Chroniques

Le monde d’après?

POLYPHONIE AUTOUR DE L’ÉGALITÉ

A force de s’entendre dire qu’il fallait tirer parti de la situation qui nous était imposée, qu’il fallait profiter du (semi-)confinement pour revoir nos priorités, imaginer un autre possible, se réinventer, nous nous sommes laissé tenter. Après tout, ces deux mois n’ont-ils pas montré une nature prête à reprendre ses aises, pourquoi ne ferions-nous pas de même avec nos sociétés, nos vies? Le monde d’après, c’est aussi celui qui se réveille petit à petit et commémore un an de la grève féministe de 2019. Là encore, malgré des mobilisations décentralisées (mesures sanitaires obligent), une occasion d’imaginer d’autres modes de vie, de proposer une utopie féministe.

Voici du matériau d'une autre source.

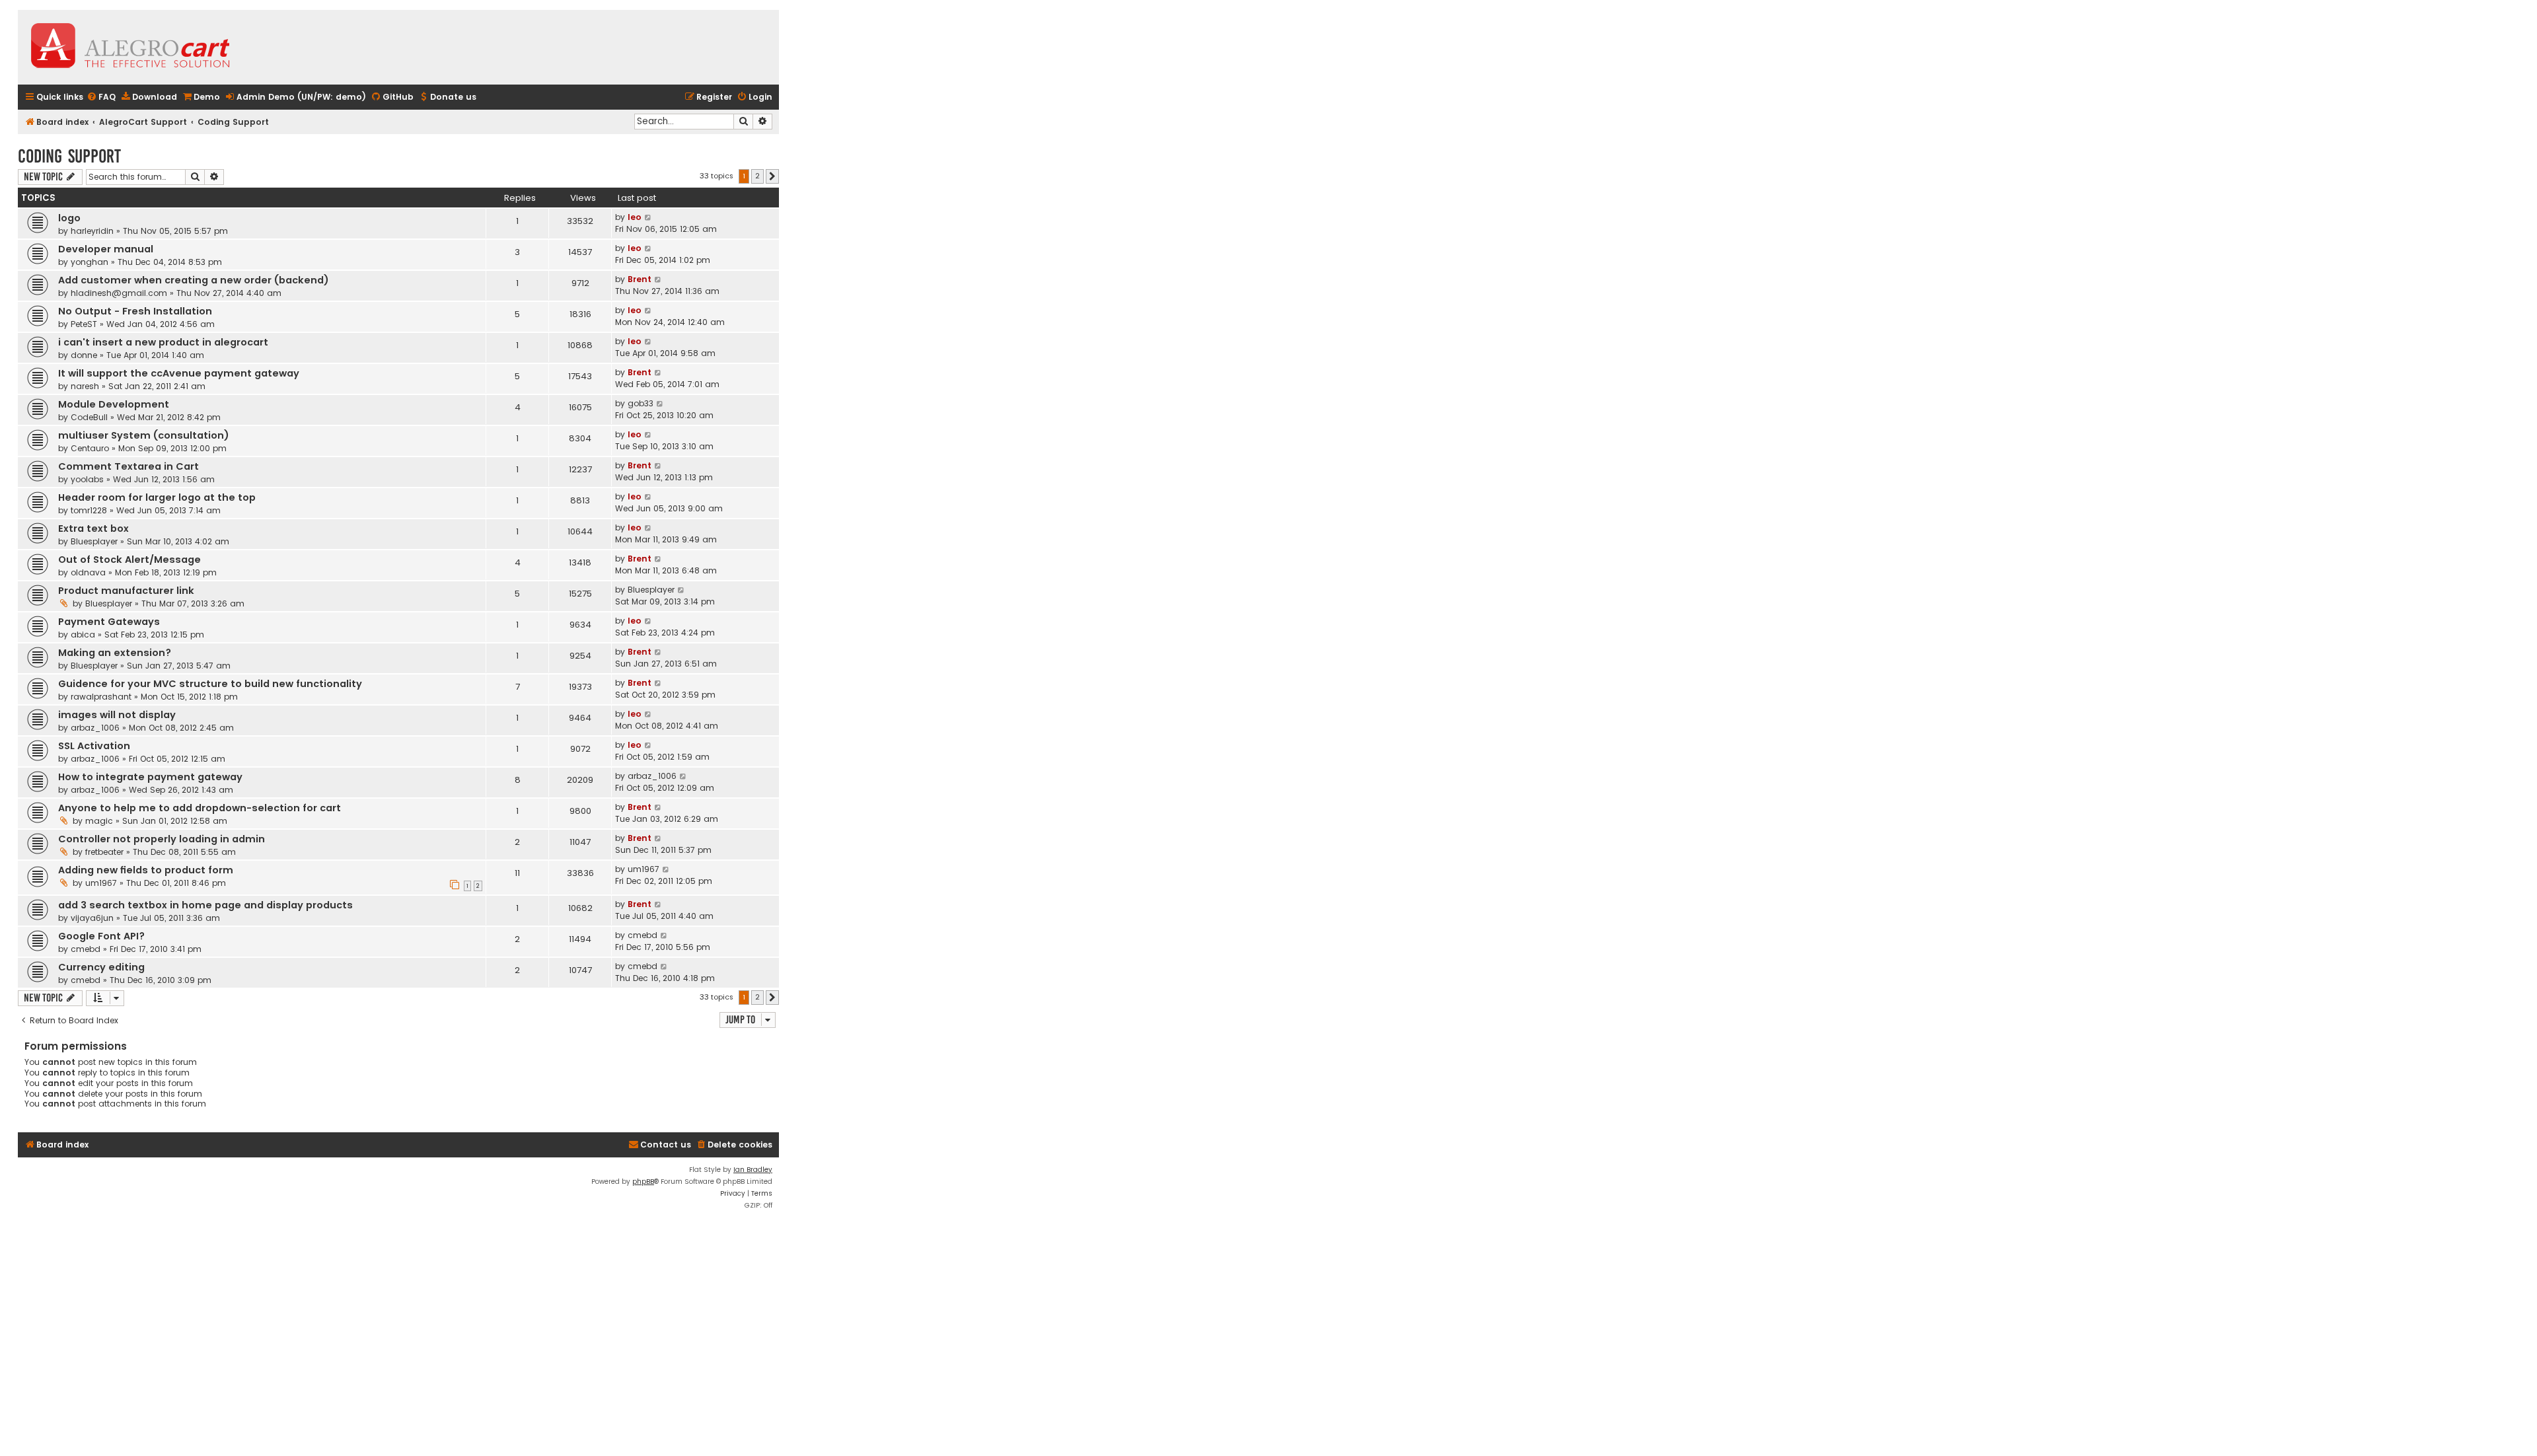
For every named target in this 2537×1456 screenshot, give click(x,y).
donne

Alors, imaginons… un monde où on aurait quitté l’urgence, où on commencerait à décélérer: en matière de production, de consommation, de travail et d’activités. Un monde où la production de biens et de services serait là pour assurer le bien-être du plus grand nombre et non pas les bénéfices d’une minorité; où la logique des services publics reprendrait le dessus sur la logique du profit. Un monde où l’on consommerait en fonction de nos besoins et non pour accumuler, ni se rassurer ou encore paraître, où l’on pourrait davantage consommer local, régional, et retrouver le plaisir de savourer les fruits et légumes saisonniers…

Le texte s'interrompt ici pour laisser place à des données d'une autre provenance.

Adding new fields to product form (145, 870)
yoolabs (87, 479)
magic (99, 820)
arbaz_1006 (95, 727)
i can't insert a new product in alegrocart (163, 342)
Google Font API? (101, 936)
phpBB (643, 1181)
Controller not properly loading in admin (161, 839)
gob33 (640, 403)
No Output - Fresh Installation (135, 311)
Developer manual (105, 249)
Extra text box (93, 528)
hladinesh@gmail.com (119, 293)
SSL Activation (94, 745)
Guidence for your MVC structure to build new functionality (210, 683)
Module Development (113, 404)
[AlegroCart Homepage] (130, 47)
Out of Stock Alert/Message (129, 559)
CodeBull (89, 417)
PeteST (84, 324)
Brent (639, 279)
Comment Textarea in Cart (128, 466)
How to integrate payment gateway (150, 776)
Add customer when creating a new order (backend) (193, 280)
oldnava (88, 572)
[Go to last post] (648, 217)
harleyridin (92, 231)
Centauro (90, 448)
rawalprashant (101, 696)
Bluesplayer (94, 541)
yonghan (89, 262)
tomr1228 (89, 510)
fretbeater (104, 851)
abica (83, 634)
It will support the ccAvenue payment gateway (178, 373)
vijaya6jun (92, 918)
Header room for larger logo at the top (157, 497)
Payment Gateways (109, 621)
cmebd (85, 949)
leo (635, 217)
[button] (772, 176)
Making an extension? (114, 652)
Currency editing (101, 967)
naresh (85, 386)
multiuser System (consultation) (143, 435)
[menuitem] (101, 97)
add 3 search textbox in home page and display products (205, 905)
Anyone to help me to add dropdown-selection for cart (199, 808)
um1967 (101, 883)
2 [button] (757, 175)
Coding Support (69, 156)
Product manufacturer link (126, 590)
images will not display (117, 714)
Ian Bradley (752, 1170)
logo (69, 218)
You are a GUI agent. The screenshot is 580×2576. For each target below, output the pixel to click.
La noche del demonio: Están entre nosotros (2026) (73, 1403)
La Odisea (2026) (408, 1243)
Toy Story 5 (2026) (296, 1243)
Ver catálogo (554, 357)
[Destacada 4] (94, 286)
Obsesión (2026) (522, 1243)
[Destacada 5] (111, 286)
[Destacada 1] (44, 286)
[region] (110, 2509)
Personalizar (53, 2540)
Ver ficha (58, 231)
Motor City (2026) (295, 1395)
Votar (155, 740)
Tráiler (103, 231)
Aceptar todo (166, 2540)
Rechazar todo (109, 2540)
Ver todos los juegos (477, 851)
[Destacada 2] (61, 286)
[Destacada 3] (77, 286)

Un monde où des métiers essentiels au bien-être de la population comme la santé, la prise en charge des personnes âgées et des enfants, les soins à la personne, le commerce de proximité, le nettoyage seraient socialement et économiquement revalorisés; où les inégalités de rémunération au sein de la population active, entre femmes et hommes en particulier, auraient disparu; où le travail de reproduction essentiel à la société dans son ensemble serait reconnu, valorisé. Un monde où l’on travaillerait moins et où l’on cesserait de courir après le temps pour pouvoir faire les courses, préparer les repas, nettoyer, laver, repasser; où on aurait le temps de jardiner, bricoler, rêver, ne rien faire…

Un monde où l’on aurait le temps de réinventer nos vies, nos relations, nos amitiés. Un monde où nos amours ne seraient pas contraintes par des modèles et des normes sociales étouffantes; où l’on pourrait être en couple ou non, aimer des femmes, des hommes, les deux, où l’amour pourrait se décliner à deux ou à plus si on le veut. Un monde où l’on aurait le temps de connaître les personnes du quartier, de partager nos expériences, un repas, un verre, le jardinage ou toute autre activité, où nous tisserions des liens avec des personnes de nationalités et de générations différentes. Un monde où les catégories auraient volé en éclats: femmes, hommes, noirs, blancs, où nous pourrions simplement être humain-e-s; où l’on ne serait plus réduit-e-s à des identités figées, mais où on réinventerait librement qui nous sommes sans limites.

Malheureusement, le monde d’après n’est pas très différent de celui d’avant. Au contraire, il semble juste faire montre d’une impatience plus forte, d’une brutalité momentanément ignorée car passée au second plan. Les violences au sein du couple et dans les familles ont probablement augmenté durant le confinement. Le semi-confinement n’a pas été synonyme de répartition égalitaire des tâches éducatives et de soin, au contraire. La charge mentale n’en a été que plus prononcée pour de nombreuses femmes. En outre, les mesures barrières pour contrer la propagation du virus ont poussé de nombreuses femmes issues de la migration et actives dans le secteur domestique dans une extrême précarité. Enfin, les discriminations racistes sont toujours aussi violentes comme l’a rappelé la mort de George Floyd.

Le monde d’après ressemble à s’y méprendre à celui d’avant, mais il s’arcboute sur le discours de l’urgence, de la crise économique inédite pour atteindre à nos libertés, pour nous museler, et faire taire nos revendications égalitaires, soudain devenues obsolètes tant le discours de la «reconstruction», du «redressement national» emplit l’espace. Une chose est sûre, pour ce monde d’après, nous ne voulons ni d’un retour à «l’anormal» ni d’un retour à la «norme mâle» pour citer des slogans de ce 14 juin 2020. Pour espérer une fois toucher du doigt l’utopie féministe, la mobilisation doit se poursuivre tous les 14 juin, mais aussi tous les jours de ce monde d’après.

Nos chroniqueuses sont investigatrices en études genre.